# Start of Data excerpts

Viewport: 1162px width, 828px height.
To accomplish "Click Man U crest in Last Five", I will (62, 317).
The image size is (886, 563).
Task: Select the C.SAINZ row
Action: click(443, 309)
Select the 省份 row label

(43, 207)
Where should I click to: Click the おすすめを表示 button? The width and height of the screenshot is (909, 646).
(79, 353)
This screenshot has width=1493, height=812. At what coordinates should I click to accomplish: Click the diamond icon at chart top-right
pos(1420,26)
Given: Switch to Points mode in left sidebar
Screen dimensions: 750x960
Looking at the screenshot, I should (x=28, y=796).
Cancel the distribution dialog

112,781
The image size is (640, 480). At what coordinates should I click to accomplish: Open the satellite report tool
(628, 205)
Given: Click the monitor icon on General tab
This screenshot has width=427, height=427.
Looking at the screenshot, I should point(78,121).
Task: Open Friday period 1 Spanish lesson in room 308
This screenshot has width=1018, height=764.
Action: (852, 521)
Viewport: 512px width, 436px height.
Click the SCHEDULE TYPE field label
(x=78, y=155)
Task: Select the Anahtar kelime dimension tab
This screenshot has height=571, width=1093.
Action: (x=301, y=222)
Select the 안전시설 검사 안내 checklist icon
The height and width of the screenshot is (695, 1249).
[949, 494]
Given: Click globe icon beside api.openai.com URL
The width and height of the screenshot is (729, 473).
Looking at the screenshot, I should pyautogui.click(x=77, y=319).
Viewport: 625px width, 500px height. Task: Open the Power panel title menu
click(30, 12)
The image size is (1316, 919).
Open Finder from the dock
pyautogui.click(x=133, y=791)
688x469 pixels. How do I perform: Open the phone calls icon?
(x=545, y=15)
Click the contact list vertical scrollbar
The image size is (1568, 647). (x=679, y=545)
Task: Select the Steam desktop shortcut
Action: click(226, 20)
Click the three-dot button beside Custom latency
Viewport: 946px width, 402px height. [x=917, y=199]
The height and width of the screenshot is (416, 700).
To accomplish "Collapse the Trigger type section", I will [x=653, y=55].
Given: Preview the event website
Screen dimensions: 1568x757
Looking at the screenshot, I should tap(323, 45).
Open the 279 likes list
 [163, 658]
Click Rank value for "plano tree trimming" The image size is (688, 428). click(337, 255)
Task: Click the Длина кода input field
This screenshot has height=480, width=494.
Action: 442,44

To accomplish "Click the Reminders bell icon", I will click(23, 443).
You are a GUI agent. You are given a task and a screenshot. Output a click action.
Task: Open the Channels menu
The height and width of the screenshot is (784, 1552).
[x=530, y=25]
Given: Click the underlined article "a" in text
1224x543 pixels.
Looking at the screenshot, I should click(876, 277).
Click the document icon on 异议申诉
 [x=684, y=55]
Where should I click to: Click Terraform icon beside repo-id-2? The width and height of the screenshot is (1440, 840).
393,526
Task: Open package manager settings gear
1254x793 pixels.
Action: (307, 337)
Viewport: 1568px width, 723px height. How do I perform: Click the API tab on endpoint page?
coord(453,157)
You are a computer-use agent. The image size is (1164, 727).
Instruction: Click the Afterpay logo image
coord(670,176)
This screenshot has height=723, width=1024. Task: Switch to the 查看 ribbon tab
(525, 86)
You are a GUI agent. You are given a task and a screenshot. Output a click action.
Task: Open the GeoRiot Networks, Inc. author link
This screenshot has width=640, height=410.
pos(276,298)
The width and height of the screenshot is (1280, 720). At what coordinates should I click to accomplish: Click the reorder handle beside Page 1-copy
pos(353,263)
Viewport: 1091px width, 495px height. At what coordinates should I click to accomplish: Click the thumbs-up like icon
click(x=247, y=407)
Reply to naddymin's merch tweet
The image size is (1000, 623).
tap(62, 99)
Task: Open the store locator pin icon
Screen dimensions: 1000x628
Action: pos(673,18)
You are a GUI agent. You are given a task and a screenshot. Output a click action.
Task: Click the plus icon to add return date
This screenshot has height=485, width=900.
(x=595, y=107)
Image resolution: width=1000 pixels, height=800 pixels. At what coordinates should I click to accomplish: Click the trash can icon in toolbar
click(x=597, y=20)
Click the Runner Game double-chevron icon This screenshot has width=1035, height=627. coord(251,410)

# End of Data excerpts

[What is needed] Which lines in the listing contain the string "perform", matching case? Copy each of them out in full.

[Full solution]
688x469 pixels. How do I perform: Open the phone calls icon?
Viewport: 1568px width, 723px height. How do I perform: Click the API tab on endpoint page?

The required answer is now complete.